Brunt on Blue Jays: Speaking the same language

"The key figure is Bautista, who comes from a different place than his confrères." (CP/Nathan Denette)

It’s a subtle shift, but there’s no question it is happening. The lineup, the banter, the camaraderie already suggest the emergence of a team within a team.

By Opening Day, there could be as many as eight players on the Blue Jays’ 25-man roster who hail from the Dominican Republic, including a top of the batting order that reminds a lot of people of the good old WAMCO days: Jose Reyes, Melky Cabrera, Jose Bautista, Edwin Encarnacion.

If this isn’t the most Dominican big-league team of all time, it’s going to be awfully darned close, and that will in part define its character.

Once upon a time in Jays history, such news would not necessarily have been greeted with universal approval. When the franchise under Pat Gillick was one of the first organizations to fully exploit Dominican talent through super scout Epy Guerrero, their failure to win the big one had some pointing fingers.
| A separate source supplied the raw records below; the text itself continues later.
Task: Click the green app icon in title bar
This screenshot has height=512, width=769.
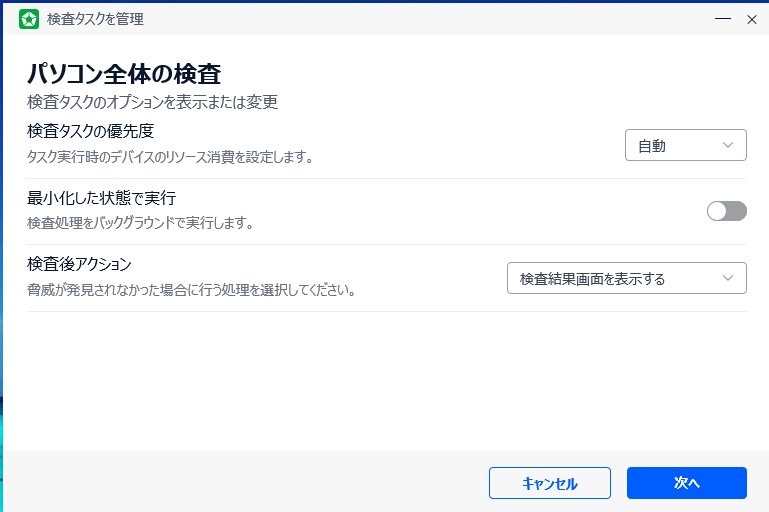Action: [29, 19]
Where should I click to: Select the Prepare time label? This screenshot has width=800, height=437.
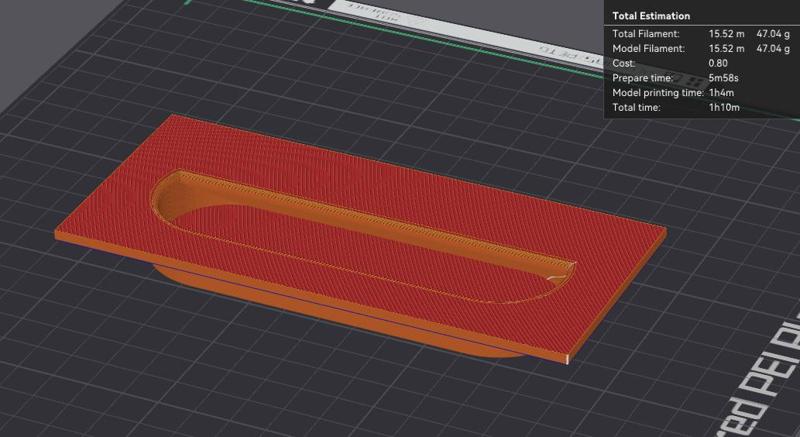click(x=642, y=78)
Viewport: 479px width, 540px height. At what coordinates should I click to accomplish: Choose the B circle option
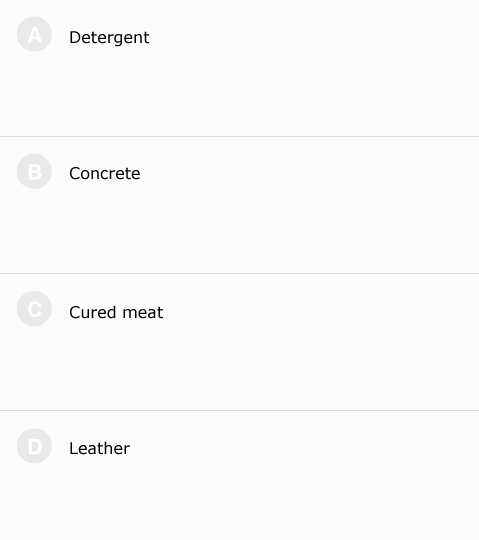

It was the same familiar, empty gripe that has occasionally been levelled at European players in the NHL and NBA: You don’t want too many of them in your lineup because they do their own thing, because they just don’t care the same way.

That’s a specious argument, and aside from the fact that George Bell had a role in wrecking Jimy Williams’s managerial stint in Toronto — and there’s a case to be made that Williams was the guilty party there — who would really maintain with any credibility that those Jays teams would have been better off without Bell, the 1987 American League MVP, without Alfredo Griffin or Damaso Garcia or Tony Fernandez or Juan Guzman or even Junior Felix?

After Gillick departed, the Jays deemphasized Dominican recruiting, which turned out to be an extraordinarily bad decision — especially given that just about every other major league organization was in the process of doubling down, understanding the wealth of talent, all of it outside the draft.

This season, a country with a population of 10 million will be responsible for about 100 big-league players, more than anywhere outside of the United States, and if you spend time on the island, seeing the game played every day on nearly every available patch of open space, you understand that number is only going to grow.

There’s an ugly underbelly of course: fake birth certificates, corrupt street agents, kids growing up in crushing poverty and Third World conditions chucking any opportunity at an education for the long-shot chance of a signing bonus. When you see those glossy big-league complexes, with manicured lawns and world-class workout facilities, with good food and clean water and classrooms for the chosen few, just a few miles away from streets with open sewers, it’s certainly not difficult to understand the powerful allure.

The Jays, who have their own facility just outside of San Pedro de Macoris, the legendary Bethlehem of shortstops, are playing catch-up these days, though fielding a Dominican super team certainly isn’t going to hurt their reputation on the island.

And on the field, that strong sense of identity figures to be an asset.

It has already provided a comfort zone for the newcomers — especially Cabrera, who, following his drug suspension and subsequent shunning by the San Francisco Giants, was instantly welcomed with open arms into the Blue Jays’ Dominican fold.

The key figure is Bautista, who comes from a different place than almost all of his confrères — he grew up comfortably middle class and was educated in private schools, figuratively a world apart from the shoeless kids using milk cartons for makeshift gloves, or playing the street game vitilla, a baseball precursor, with sticks and bottle caps. He is the undisputed clubhouse leader, he has the ear of GM Alex Anthopoulos, and you can bet that had he been around last September rather than away rehabbing an injury, the Yunel Escobar fiasco would not have played out as it did.

Bautista will tell you now that this is one team with one goal, that there are no cliques, no subdivisions, which is certainly the ideal. But the fact is that most major league clubhouses, however harmonious, including the Jays’ back in the day, are constructed of subsets — young, old, black, white, latino, Japanese — which is simply a function of human nature.

This spring, there has been a running conversation in Spanish in the area around Bautista’s locker. There have been private jokes shared while shagging fly balls. There have been younger players like Emilio Bonifacio and Moises Sierra and Esmil Rogers looking up to their revered elders, to players who are already icons back home, thrilled to be wearing the same uniform.

A little early to be talking about what a World Series parade might look like, snaking through the chaotic streets of Santo Domingo. But understand that these Jays have a second home, a place where this game matters more than anywhere else.